#Can crew members die in starbound movie
If you’re a heavy metal musician who makes a horror movie that helps shape the face of heavy metal, you know you’re doing something right. With his subdued story of blasphemy and temptation, director Robert Eggers reinvigorated the world’s interest in functional, graceful Satanism, driving more and more people to heavy metal with renewed visions of how the genre could exist and look. The image of the shaggy goat and the invitation to live deliciously went from mind-bending moments in a quiet period film to satanic symbols and catchphrases for any rebellious person wearing only black. It’s amazing to see how quickly The VVitch imprinted itself onto pop culture. At the end of the day, the tagline for this film could be every metalhead’s promise to the world: we are going to fucking eat you. How many death metal musicians were irrevocably changed upon seeing this movie - the waxy, corroded dead the gushing throat wounds that thing with the door blinds and the woman’s eye - we can’t even imagine. What Zombie lacked in heavy-handed social commentary, it made up for in repulsive gore and truly disgusting reanimated monsters. While George Romero will always be the world’s greatest zombie horror director, Lucio Fulci takes a close second. There’s nothing scarier than the gleam in the eyes of someone who’s willing to kill to protect their beautiful way of life. Especially in recent years, this concept of glorious, overgrown nature being just as brutal as any murder factory or crypt has taken root in metal in an important way. The Christopher Lee film showed the world that not every scary story had to be bathed in shadowy black - a legion of insane religious zealots on a gorgeous daylit island could be just as frightening. Without The Wicker Man, there is no folk horror, and there would probably be a lot less folk and stoner metal.

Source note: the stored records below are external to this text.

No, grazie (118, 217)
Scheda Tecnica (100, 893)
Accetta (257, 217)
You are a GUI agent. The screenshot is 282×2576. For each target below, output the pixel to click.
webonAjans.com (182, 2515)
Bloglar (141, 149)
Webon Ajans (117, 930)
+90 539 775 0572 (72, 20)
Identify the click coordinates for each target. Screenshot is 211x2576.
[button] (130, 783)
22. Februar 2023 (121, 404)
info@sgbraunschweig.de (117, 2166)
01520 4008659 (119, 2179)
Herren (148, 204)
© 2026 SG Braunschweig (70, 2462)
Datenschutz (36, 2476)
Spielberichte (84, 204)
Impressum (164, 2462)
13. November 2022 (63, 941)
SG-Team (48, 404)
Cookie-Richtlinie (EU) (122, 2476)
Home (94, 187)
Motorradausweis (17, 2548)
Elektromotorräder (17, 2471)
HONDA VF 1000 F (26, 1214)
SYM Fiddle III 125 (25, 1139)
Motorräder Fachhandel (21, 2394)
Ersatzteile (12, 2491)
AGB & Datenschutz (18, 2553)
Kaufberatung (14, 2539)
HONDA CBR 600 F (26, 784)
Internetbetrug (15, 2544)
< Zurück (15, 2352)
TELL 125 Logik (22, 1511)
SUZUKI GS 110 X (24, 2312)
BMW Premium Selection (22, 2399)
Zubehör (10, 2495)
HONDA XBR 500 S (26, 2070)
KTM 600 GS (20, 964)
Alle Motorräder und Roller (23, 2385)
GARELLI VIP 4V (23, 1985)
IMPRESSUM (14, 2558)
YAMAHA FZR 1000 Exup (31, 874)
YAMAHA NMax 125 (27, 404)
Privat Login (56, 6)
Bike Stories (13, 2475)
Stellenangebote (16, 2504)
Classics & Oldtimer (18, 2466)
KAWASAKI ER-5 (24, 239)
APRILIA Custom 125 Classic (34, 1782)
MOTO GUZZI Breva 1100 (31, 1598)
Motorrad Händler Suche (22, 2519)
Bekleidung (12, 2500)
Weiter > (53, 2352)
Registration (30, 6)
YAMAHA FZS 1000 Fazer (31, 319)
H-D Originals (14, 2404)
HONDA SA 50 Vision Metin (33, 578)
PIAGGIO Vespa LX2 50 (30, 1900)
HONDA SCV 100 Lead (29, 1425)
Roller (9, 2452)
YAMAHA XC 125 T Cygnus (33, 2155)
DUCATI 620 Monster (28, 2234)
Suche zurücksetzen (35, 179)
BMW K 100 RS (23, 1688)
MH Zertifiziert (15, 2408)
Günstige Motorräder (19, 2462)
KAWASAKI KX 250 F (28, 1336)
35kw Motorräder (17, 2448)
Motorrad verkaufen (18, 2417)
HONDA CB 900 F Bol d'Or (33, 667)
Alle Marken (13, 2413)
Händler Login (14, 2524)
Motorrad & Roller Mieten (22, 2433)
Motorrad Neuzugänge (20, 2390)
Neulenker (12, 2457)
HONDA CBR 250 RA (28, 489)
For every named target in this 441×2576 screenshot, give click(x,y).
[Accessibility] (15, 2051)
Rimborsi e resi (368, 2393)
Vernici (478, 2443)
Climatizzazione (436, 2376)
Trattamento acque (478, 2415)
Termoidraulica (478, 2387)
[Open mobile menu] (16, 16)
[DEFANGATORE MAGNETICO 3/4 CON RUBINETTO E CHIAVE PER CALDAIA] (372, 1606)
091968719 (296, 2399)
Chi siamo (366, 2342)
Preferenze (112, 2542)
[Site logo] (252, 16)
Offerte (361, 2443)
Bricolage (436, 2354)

gives such an excellent performance in it is just a bonus. For those two reasons, it’s metal as fuck that Lon Chaney Jr. The second is that it made the pentagram the official symbol of evil in eyes of the world. The first is that it introduced mainstream audiences to werewolves, the duplicitous beasts which metal fans will always relate to when it comes to their own repressed rage. Though not particularly gruesome - it was made in the ‘40s, after all - The Wolf Man has two things going for it that make it particularly important to metal. From Aborted to Septicflesh, that meaty hideousness can be found in the works of metal bands for ages since the film’s release. But it’s the creature’s unholy body horror that makes it so metal having picked up pieces of countless alien races throughout its existence, the Thing is a Lovecraftian flesh buffet, sprouting legs, teeth, and tentacles at a moment’s notice. The Thing is a quiet horror movie overall, taking place in an Antarctic military base where an alien doppelganger is taking over one crew member after another. You can say this about John Carpenter: he makes silence and stillness feel loud as Hell. Get ready for some age-restricted YouTube embeds! Here are the 20 movies that made metalheads the monsters they are today. So in honor of Halloween, we decided to list the 20 horror films that most influenced heavy metal music. Whether due to their visual style, their tone, or their all-out gore, these movies forever altered the path down which metal music would innocently wander before being stabbed to death.
If it bleeds, it leads.īut while horror as a whole has always inspired metal, there are a handful of films that undeniably shaped heavy metal culture. That the first heavy metal band ever got their name from a Boris Karloff film advertised on a nearby theater marquee only validates the important relationship between cinematic terror and sonic extremity. The sinister darkness, emotional weight, and ugly honesty of horror film helped shape the minds of those twisted individuals who made heavy metal the cultural institution it is (a fucking mental institution). Without horror movies, heavy metal would not exist.